- **What is expected**
Look through the data below and show every line that includes "beside".

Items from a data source
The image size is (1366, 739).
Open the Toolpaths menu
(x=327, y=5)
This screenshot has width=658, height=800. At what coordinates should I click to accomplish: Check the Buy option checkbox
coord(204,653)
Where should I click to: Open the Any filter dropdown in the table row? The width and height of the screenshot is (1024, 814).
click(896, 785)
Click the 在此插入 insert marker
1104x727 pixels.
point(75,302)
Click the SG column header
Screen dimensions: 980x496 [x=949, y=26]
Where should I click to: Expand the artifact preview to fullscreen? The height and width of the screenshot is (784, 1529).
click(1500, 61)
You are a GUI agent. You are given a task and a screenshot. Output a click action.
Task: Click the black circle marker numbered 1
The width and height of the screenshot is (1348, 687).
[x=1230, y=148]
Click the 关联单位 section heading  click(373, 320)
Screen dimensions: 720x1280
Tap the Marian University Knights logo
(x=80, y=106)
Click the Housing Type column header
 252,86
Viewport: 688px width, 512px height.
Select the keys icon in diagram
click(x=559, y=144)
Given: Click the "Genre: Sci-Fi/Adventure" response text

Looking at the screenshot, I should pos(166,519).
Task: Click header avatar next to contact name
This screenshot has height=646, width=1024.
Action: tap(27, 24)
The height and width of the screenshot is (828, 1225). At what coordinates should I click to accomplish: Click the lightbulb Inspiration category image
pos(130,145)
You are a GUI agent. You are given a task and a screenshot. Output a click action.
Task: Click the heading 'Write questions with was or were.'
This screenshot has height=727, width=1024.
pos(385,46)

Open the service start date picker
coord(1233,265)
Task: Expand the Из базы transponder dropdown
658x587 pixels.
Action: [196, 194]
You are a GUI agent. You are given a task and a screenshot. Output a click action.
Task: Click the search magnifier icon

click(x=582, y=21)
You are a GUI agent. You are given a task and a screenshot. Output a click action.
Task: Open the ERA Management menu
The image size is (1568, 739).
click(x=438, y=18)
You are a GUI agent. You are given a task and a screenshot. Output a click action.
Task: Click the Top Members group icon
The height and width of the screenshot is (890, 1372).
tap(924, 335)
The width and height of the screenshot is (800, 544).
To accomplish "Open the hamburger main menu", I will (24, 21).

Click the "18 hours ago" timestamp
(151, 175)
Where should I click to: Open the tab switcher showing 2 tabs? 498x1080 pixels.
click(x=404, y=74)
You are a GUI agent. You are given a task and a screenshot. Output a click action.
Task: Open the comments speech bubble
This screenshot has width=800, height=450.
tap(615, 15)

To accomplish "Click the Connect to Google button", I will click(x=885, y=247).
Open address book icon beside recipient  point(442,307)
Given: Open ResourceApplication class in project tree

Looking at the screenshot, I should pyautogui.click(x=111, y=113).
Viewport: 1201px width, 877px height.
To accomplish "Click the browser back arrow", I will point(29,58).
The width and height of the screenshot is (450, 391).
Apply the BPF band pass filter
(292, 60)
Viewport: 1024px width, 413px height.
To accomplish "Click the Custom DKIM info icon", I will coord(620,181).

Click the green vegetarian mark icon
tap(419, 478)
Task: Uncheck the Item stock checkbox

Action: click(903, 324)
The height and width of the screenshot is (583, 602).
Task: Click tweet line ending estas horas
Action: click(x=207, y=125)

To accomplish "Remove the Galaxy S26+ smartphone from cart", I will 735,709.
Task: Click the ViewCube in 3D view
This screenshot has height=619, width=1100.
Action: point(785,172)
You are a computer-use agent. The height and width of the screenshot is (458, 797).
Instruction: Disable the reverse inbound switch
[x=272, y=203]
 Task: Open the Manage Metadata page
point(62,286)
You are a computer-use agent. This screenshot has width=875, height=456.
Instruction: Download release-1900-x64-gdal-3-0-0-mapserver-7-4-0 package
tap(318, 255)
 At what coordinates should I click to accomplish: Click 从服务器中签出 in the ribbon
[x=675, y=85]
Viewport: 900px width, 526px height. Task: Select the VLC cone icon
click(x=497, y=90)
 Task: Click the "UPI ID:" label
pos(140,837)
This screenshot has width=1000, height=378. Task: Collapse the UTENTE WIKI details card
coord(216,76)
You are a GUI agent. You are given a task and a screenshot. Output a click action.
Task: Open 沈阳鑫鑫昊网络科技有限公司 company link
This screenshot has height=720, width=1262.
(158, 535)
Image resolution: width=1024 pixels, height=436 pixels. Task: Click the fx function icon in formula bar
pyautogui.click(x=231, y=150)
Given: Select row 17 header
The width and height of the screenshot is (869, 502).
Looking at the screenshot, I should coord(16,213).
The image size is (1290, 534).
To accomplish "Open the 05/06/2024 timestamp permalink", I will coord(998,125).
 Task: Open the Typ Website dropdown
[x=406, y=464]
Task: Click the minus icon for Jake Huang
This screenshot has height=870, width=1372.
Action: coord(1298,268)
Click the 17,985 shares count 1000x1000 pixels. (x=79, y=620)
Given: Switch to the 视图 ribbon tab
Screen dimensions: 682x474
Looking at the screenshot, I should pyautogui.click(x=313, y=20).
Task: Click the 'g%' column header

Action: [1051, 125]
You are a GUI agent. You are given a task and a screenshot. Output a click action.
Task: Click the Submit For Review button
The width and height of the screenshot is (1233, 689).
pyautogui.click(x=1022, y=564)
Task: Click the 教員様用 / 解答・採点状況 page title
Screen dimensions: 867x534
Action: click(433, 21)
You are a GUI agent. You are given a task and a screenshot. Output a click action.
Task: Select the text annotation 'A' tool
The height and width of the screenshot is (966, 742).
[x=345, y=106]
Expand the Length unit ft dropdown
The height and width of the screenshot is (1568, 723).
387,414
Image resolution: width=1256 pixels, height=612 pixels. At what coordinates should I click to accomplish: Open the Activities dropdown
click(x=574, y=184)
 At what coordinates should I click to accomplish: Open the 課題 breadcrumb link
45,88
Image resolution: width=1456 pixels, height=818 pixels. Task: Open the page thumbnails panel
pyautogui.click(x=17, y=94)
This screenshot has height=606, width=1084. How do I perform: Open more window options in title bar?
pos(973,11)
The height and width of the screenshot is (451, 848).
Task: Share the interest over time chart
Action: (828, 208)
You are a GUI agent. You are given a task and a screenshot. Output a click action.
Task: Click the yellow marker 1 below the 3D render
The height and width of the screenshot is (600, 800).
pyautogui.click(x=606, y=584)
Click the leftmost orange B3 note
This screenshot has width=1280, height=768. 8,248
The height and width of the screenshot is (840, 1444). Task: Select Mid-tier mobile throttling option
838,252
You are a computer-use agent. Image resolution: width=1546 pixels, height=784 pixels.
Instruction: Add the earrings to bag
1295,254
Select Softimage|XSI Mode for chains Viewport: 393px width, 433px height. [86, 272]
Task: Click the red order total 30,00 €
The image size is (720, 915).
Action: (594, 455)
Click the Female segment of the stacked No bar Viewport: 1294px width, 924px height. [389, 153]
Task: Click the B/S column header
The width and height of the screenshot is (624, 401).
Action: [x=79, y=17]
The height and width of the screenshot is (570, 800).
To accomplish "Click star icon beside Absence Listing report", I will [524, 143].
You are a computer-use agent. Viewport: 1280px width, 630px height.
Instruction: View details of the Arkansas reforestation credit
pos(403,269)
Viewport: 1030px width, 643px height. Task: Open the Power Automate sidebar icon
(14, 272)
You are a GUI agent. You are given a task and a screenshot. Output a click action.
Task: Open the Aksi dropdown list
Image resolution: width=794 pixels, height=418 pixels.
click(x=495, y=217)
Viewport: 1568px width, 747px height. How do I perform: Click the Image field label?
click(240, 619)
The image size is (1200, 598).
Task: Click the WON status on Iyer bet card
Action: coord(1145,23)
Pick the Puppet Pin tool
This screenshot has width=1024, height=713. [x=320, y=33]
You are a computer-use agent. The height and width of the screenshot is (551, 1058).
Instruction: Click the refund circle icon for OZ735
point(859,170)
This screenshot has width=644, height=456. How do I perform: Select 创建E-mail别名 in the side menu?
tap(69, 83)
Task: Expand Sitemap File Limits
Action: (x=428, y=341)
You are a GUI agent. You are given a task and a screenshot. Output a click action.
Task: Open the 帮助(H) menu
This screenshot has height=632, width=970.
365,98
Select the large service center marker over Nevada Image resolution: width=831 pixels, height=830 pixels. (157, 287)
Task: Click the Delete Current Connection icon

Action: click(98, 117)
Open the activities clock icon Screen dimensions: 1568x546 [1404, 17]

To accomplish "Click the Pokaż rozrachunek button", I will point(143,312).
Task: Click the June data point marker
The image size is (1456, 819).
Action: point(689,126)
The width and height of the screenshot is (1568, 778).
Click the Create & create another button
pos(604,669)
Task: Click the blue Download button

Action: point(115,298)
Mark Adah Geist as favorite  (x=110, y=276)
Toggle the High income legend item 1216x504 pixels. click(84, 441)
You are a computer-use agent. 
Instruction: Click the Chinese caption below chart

- **Result of this task**
Open address book icon beside recipient  point(442,307)
To accomplish "Click star icon beside Absence Listing report", I will [524, 143].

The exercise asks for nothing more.